Task objective: When you reach the line that contains "Image resolution: width=1164" in the data below, start reproducing lines exactly, and stop after the line that contains "Switch to UMAP view".

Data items

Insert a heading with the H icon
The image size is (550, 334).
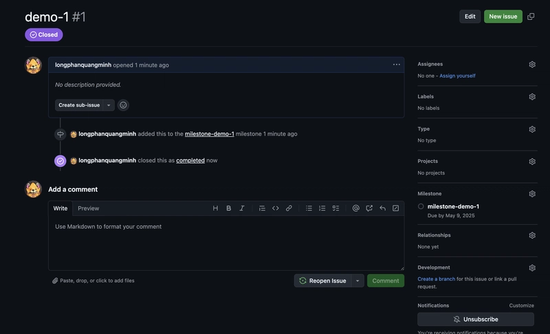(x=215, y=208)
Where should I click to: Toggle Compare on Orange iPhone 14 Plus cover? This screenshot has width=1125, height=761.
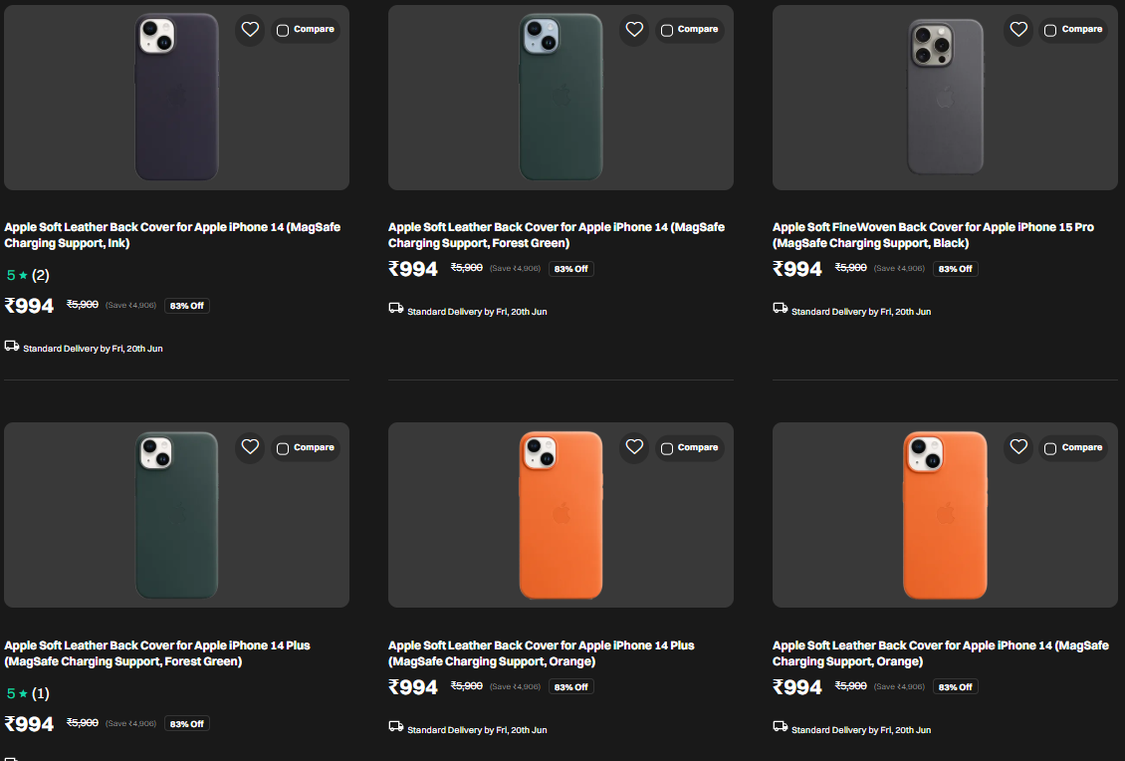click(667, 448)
--
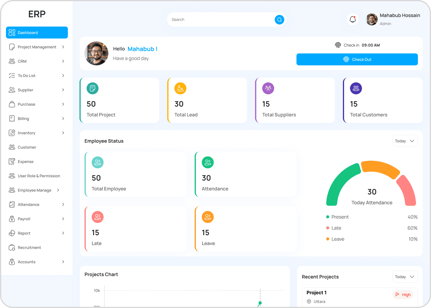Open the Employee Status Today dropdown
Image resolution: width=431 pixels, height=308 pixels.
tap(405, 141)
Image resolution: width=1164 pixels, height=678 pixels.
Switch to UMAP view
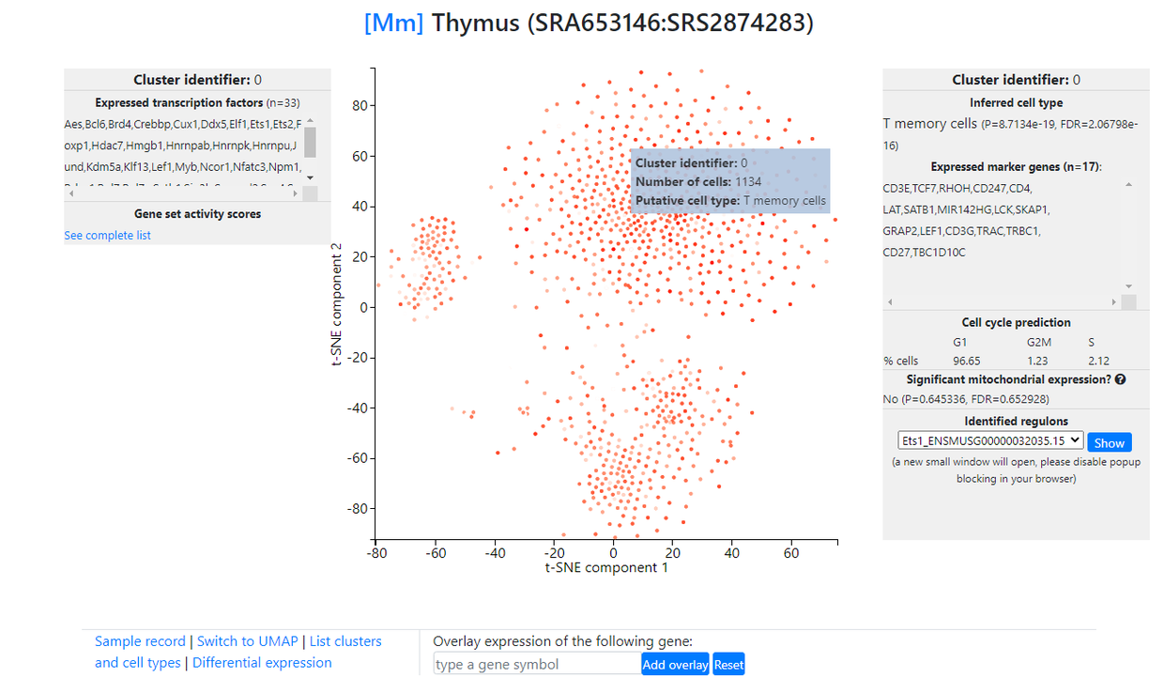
...
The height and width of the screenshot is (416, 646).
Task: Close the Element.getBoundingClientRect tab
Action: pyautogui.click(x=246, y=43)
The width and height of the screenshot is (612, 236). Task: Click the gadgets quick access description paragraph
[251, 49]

Exercise answer:
Image resolution: width=1164 pixels, height=678 pixels.
Switch to UMAP view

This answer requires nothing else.